Immaginiamo, poi, che tale stimolazione, nel nostro ipotetico soggetto, sia amplificata moltissimo rispetto ad altri (ognuno di noi ha predisposizioni individuali e modelli di percezione/reazione differente), costringendo certe aree del cervello (le aree extrapiramidali, che hanno un’azione moderatrice e contribuiscono alla fluidità del movimento) ad essere continuamente chiamate in causa per moderare e limitare queste iperstimolazioni. Come svuotato, il sistema si logorerà progressivamente, fino a smettere di funzionare. E a questo punto, anche il minimo stimolo provocherà reazioni tali da indurre tutte quei sintomi che abbiamo già elencato.

Ognuno di questi sintomi, anche se in modo meno evidente e, soprattutto, presenti in modo discontinuo, è presente nelle persone che si rivolgono a noi kinesiopati per contrastare gli effetti che lo stress ha sul nostro corpo. Partendo da questa prospettiva, abbiamo cominciato ad allentare le tensioni presenti a livello della base del cranio, area in cui vengono accumulate molte “tensioni difensive” nei confronti delle aggressioni che ogni giorno subiamo, utilizzando prevalentemente tecniche di Cranio-Sacral Repatterning (quali lo sblocco sub-occipitale o l’unwinding della muscolatura del collo) o di Kinesiologia Transazionale (trattamento del diaframma cerebellare, splintaggio della muscolatura occlusale, stimolazione dei riflessi neurovascolari): la capacità di allentare le tensioni in questa area insieme alla riprogrammazione posturale (che riduce la quantità di stimoli nervosi in grado di innalzare la stimolazione e la confusione del Sistema Nervoso Centrale) ci ha garantito da subito una riduzione del tremore e della rigidità, favorendo quella mobilità che è di grande aiuto per queste persone, per migliorare il loro benessere globale.

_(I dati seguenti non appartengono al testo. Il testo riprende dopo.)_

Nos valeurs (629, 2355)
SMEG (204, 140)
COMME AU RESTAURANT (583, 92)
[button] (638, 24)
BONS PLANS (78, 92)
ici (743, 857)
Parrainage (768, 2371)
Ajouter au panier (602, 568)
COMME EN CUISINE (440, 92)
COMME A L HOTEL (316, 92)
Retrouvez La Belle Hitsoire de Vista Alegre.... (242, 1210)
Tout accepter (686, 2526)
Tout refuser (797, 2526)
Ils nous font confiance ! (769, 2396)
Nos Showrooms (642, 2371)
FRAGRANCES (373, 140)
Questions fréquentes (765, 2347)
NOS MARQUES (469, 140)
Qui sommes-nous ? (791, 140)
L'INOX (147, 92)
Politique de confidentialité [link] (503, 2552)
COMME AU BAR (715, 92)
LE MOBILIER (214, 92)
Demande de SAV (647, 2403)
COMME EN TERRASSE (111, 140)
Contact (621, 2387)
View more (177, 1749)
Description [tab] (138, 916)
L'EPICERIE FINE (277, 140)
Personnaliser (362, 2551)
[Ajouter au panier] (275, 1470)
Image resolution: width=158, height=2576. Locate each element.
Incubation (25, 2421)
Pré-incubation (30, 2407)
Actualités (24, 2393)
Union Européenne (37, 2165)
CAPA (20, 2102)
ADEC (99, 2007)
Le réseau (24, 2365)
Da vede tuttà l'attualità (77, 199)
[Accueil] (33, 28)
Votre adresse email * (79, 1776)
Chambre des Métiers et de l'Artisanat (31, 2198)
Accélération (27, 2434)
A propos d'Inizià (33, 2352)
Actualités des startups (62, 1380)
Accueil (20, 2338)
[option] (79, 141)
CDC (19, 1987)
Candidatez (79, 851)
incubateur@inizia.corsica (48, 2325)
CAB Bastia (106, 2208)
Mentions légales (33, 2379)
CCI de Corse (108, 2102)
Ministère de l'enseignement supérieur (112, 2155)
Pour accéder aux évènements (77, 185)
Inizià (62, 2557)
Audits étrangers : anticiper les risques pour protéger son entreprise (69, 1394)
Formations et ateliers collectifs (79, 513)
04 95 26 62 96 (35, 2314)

Ovviamente, essendo la Kinesiopatia una disciplina orientata al trattamento soggettivo ogni singola persona trattata è stata gestita secondo percorsi riequilibrativi individuali, essendo impossibile per noi determinare “il trattamento per il Parkinson”. L’obiettivo del nostro percorso è sempre stato quello di trattare la persona che è anche affetta da Parkinson. I migliori risultati, com’era comunque prevedibile, sono stati ottenuti sulle forme più lievi.

Sempre dal punto di vista di un trattamento individuale, tramite l’uso del test alimentare è stato possibile identificare eventuali intolleranze alimentari che possono causare fenomeni d’intossicazione: la rimozione di determinati cibi, associata all’apporto di integratori nutrizionali specifici volti a riparare e rigenerare le capacità metaboliche dei tessuti del corpo, sembra accelerare il processo di riequilibrio.

Anche se non ci è possibile, in questo contesto, addentrarci in profondità sui protocolli da noi utilizzati per aiutare queste persone, da questi due esempi è possibile capire come allentamento delle tensioni, movimento e alimentazione siano cardini importanti, anche se risolutivi, per migliorare la qualità di vita anche di chi è “vittima” del logorio della vita.